→ SELECTED TEXT:
# Fish ohio pike



## Socom (Nov 3, 2005)

Is there anywhere in north eastern ohio that holds some fish ohio pike? 32in seems like a pretty big fish and I know they aren't that common in ohio. I was just looking at the sizes for the awards and everything seems possible with a little bit of work but I have no idea how to go about catching pike of that size or where to even look. I have heard the cuyahoga has some but is there anywhere else? Thanks


----------



## sauguy (Apr 8, 2004)

Tuscawaras river,Dover dam to Bolivar area has a few.


----------



## dtigers1984 (Jul 24, 2007)

I think MadMac caught a FO Pike at West Branch trolling for muskies a couple weeks ago.


----------



## BigDaddy300 (Nov 1, 2004)

Lake Erie harbors


----------



## Stripers4Life (May 2, 2007)

dtigers1984 said:


> I think MadMac caught a FO Pike at West Branch trolling for muskies a couple weeks ago.


38 inches...


----------



## MadMac (May 2, 2005)

I caught a 38" begining of June and a 37" last week. Both at WB trolling for muskie.


----------



## Socom (Nov 3, 2005)

Thanks guys, I just started to try the harbors more for bass, nice to know I may hook into a pike there, maybe I have to upgrade to bigger lures. I have never been down to west branch (just got a boat this year) so I will have to try and make a trip down there sometime. Thanks again for the advice.


----------



## NorthSouthOhioFisherman (May 7, 2007)

BigDaddy300 said:


> Lake Erie harbors


When we going after them down here in the west end?? HAHAHA


----------



## glenmontpikefisher (Feb 26, 2010)

killbuck creek and all its backwaters are great for f/o pike i have a couple myself 36 and 32. my bro inlaw has a couple too 34 and 33 i think they were and also a couple of my friends have hit a couple 38inchers and many 32 plus.i have actually heard of a few 40inchers. we just float 6+inch chubs under bobbers and that usually does the trick. they seem to love suckers more than other chubs.

→ INFORMATION SHOWN:

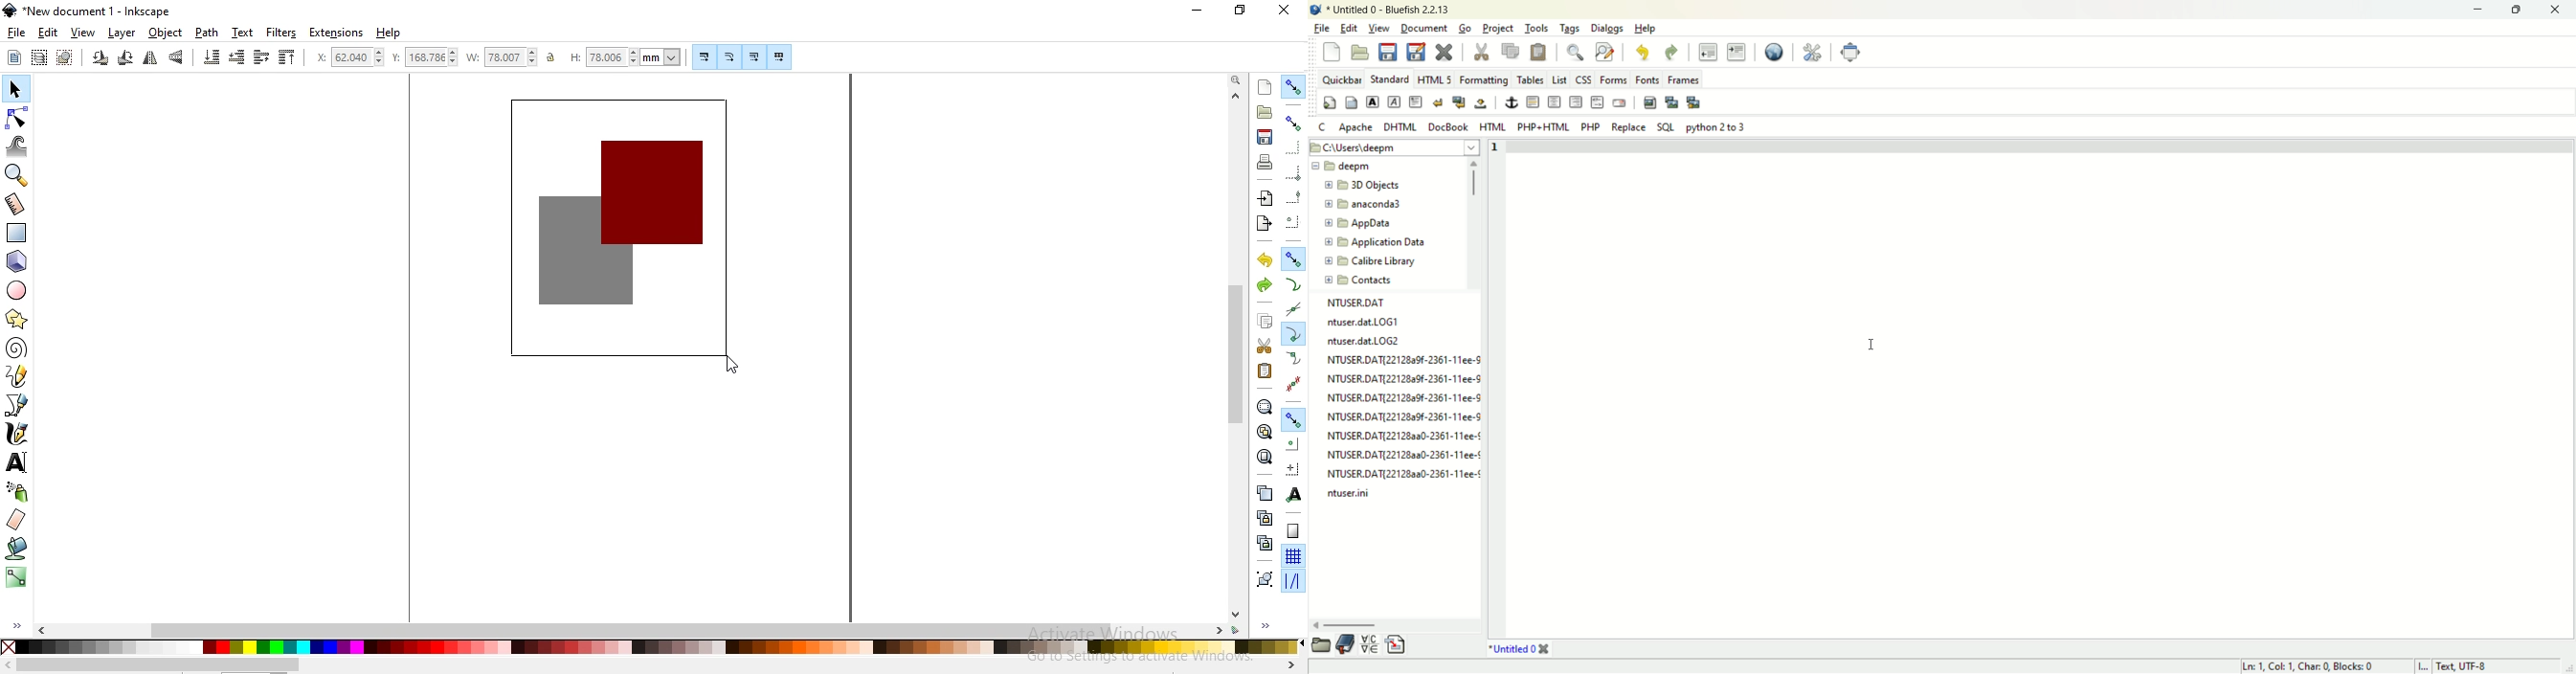 The image size is (2576, 700). Describe the element at coordinates (17, 435) in the screenshot. I see `draw calligraphic or brush strokes` at that location.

→ PROMPT 1:
Decide whether each statement agrees with the Fish Ohio pike thread. Answer yes or no, and quote the words that decide it.
(a) sauguy says the Dover dam to Bolivar area holds a few pike.
(b) MadMac caught both of his pike while casting from shore.
(c) glenmontpikefisher says the pike prefer chubs over suckers.
→ PROMPT 2: In the Fish Ohio pike thread, what bait does glenmontpikefisher float under bobbers?
→ PROMPT 3: Resume the Fish Ohio pike thread after its last post.

→ ANSWER 1:
(a) Yes: "Dover dam to Bolivar area has a few."
(b) No: "Both at WB trolling for muskie."
(c) No: "they seem to love suckers more than other chubs."

→ ANSWER 2: Chubs of 6 inches or more.

→ ANSWER 3:
----------



## NateDaug149 (Jul 31, 2009)

My buddy caught a 34" in the Hoga about 3 or 4 weeks ago. They're in there, just not in the numbers that the 18"-24" are.


----------



## Rybo (Jul 23, 2009)

Truly like a "fish story":

There is an incredibly small pool, (you could throw a bowling ball to the opposite bank), more than a mile into the woods, in the areas mentioned, that holds FO pike, regularly. I have been there, and witnessed FO pike pulled on 2 of 3 trips. 

I know this doesn't help, since I'm not disclosing the location (it's REALLY not my right to), but trust it should give you hope. Good luck!


----------



## jlink (Aug 17, 2010)

They're really thin in Ohio. Just when the ice goes out, there're in Sandusky Bay. Also there's a few in Hinckley Lake.


----------



## Lewzer (Apr 5, 2004)

I gotten a 36"er at West Branch and a 39"er at Mosquito.
The WB pike was caught trolling a shad rap west of Knapp Rd in the shallows.
The Mosquito one was caught dipping a jig/twister in the cattails southwest of the causeway in real shallow water.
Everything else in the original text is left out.